OSINT refers to the wide range of information collected from publicly available sources: print and broadcast media, academic texts, and more recently, social media, blogs, forums, and more.
In the recent past, OSINT has helped every major world power gather intel on adversaries in conflicts from WWII, to the Korean and Vietnam wars, to the Cold War. Sources have evolved from print publications obtained by foreign agents (the US aerospace publication Aviation Week — dubbed “Aviation Leak” for its scoops — was a “perennial favorite,” according to Mercado) to radio, and finally to the Internet, today’s unequivocal fire hose of information.
The Internet not only provides its own wealth of information, it also makes obtaining other sources of OSINT easier than ever. “During the Second World War, Dr. Fairbank traveled far and at great expense to gather Japanese publications in China and send them to Washington,” writes Mercado. “Today, anyone, anywhere can order Japanese media with a click of the mouse from amazon.co.jp or other online merchants and receive the orders by express air shipment.”

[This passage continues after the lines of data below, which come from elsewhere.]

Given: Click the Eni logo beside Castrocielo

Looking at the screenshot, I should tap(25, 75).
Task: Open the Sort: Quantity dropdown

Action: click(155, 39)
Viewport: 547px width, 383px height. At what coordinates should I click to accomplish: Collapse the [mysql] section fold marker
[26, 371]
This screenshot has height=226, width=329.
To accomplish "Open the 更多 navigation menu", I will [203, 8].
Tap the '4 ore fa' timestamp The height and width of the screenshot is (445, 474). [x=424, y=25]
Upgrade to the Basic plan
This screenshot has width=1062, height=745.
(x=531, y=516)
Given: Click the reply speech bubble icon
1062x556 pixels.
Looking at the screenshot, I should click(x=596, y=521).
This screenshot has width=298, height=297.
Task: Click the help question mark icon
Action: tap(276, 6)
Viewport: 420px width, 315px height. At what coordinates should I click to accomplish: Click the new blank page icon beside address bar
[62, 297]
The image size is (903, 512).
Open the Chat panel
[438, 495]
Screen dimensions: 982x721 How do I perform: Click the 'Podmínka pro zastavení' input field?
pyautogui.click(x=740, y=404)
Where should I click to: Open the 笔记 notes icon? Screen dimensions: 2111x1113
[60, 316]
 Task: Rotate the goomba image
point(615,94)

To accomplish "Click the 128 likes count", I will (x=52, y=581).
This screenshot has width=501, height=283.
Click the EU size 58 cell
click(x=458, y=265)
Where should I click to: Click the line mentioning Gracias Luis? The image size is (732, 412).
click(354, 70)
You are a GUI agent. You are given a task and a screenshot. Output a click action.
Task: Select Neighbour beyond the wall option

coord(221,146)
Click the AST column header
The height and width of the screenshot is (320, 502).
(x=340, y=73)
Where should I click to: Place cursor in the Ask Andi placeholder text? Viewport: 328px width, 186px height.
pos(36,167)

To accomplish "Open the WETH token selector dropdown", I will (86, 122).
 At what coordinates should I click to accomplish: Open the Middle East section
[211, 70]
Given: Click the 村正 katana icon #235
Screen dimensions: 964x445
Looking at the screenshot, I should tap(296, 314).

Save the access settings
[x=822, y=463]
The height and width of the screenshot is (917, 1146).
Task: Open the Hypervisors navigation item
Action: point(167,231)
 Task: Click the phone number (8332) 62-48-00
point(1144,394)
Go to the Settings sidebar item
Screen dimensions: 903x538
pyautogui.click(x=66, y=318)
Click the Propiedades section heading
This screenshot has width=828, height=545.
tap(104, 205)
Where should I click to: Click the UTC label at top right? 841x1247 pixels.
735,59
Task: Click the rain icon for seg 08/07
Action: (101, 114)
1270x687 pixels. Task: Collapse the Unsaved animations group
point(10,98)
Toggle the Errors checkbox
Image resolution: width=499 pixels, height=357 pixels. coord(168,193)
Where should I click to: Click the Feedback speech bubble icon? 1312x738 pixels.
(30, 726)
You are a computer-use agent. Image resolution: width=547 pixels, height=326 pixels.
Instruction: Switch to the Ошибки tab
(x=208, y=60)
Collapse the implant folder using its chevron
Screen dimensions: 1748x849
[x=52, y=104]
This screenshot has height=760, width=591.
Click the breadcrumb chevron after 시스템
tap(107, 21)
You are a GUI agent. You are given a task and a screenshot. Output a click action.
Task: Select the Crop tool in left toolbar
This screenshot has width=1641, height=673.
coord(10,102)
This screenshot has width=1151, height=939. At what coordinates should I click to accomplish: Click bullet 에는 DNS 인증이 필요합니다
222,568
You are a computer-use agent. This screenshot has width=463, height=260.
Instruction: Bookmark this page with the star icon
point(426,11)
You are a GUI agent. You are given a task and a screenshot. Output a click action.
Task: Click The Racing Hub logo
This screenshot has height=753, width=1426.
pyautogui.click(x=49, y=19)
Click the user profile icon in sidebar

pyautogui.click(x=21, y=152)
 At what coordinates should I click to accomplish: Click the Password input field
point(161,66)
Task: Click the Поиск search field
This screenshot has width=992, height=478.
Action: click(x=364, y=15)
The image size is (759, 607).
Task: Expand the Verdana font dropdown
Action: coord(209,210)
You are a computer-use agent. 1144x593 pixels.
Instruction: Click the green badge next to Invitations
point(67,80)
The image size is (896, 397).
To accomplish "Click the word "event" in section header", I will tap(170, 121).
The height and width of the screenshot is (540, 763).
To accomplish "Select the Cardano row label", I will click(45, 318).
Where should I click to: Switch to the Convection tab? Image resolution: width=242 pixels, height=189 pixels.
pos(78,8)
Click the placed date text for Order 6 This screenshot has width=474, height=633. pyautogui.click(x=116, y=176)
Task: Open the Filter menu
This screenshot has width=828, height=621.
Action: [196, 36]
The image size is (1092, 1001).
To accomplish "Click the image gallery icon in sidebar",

But with great ease comes great vulnerability. Attackers who are aiming to break into your network won’t read a few newspaper articles and call it day. Numerous tools freely available on the Internet can assist anyone interested in gathering OSINT. Infosec Institute has a brief list, which includes specific information-gathering tools and data such as Maltego, and WHOIS data, as well as multidisciplinary tools like socialmention and NewsNow, which are primarily sales and marketing sites. (Another list is available here.)
Social engineers in particular are likely to make use of OSINT. Dale Pearson, writing for subliminalhacking.net, comments: “the use of both open source intelligence and acquired information, allows for individuals and groups involved in cyber crime to fuel their knowledge and power influence and manipulate their targets to achieve the required illusion of trust with their target.”
He continues, “The information gathered on a target allows the attacker to create a pretty accurate profile of their target, and potentially of that of their families and friends, as well as their interests both publicly and privately. The aim here is to either act as an individual of trust, or create a pre-text that will be considered trustworthy to aid in achieving their goals.”
According to social-engineer.org, “social engineering is a vector used in [more than] 66 percent of all attacks by hackers, hacktivists, and nation states,” and OSINT enables attackers to be more believable to unsuspecting employees.
However, defenders can make use of OSINT as well — to both understand what information is available to attackers, and how to educate employees and users on what information can be safely shared online. CSO Online statistics show that “the average U.S. company spends $15 million a year battling cybercrime.” Managing OSINT related to your business can help reduce the leverage bad actors have when attempting to infiltrate your networks.
OSINT is, according to Arthur Hulnick, a former CIA officer, “neither glamorous nor adventurous.” However, “open sources are nonetheless the basic building block for secret intelligence.” While not the sexiest intel on the market, OSINT can be highly effective for attackers. What constitutes sensitive information is different for everyone, so make sure your security team regularly communicates with employees about posting information in forums or on social media channels, and monitors all channels for sensitive data. Hackers want to infiltrate your castle — don’t make it easier by handing them the keys.